Apple has reportedly slashed some component orders for the iPhone X.
Apple allegedly told suppliers that it's cutting its first-quarter production target for the iPhone X to about 20 million units, down from 40 million, Nikkei reported earlier this week.
The Wall Street Journal followed that up on Tuesday, reportedly confirming that Apple is only planning to make 20 million iPhone X phones in the first quarter.
The WSJ quotes a person familiar for the reason for the cut: “They always do this when things aren’t selling well. It’s a real headache,” one of the Wall Street Journal's sources said.
Apple's stock slid over 1% in trading after the Nikkei report on Monday.
The iPhone X is Apple's most important product. It was launched in September with a higher price tag than any iPhone before it — $1,000. It also came with the iPhone's first major redesign in three years.

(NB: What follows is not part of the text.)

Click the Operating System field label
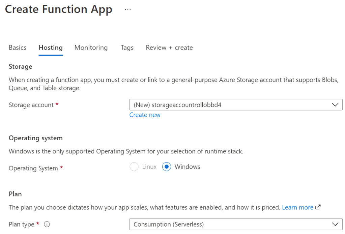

At first, it looked like supply of the device was going to be lower than its demand, due to production issues, especially with the device's delicate Face ID camera. But Apple was able to largely fulfill any iPhone X orders it received during the holiday season. Now, as Apple's slow season kicks off, it looks as if the $1,000 price tag is hurting demand.
Apple didn't comment to the Wall Street Journal or Nikkei, but CEO Tim Cook addressed January component rumors in a 2013 earnings call:
"I'd also stress that even if a particular data point were factual, it would be impossible to accurately interpret the data point as to what it meant for our overall business, because the supply chain is very complex, and we obviously have multiple sources for things. Yields might vary, supplier performance can vary, the beginning inventory positions can vary, I mean there's just an inordinately long list of things that would make any single data point not a great proxy for what's going on."
Renowned KGI Securities analyst Ming-Chi Kuo revised his shipment forecast for iPhone X units in the January quarter to 18 million units in a January 18 research note seen by Business Insider, which he said was lower than the market consensus of 20-30 million units shipped. He cited soft demand in China for the revision.
"The China demand softness and lack of uptake for iPhone X is the main culprit for the unit shortfall in March and June," GBH Insights analyst Daniel Ives told Business Insider. He's still bullish that even with unit shortfalls in the short term, it doesn't change Apple's "underlying demand story."
Apple reports its holiday quarter earnings on Thursday, where it will provide total iPhone sales for the period between October and December. It will also give revenue guidance for next quarter that analysts can back into iPhone shipment estimates.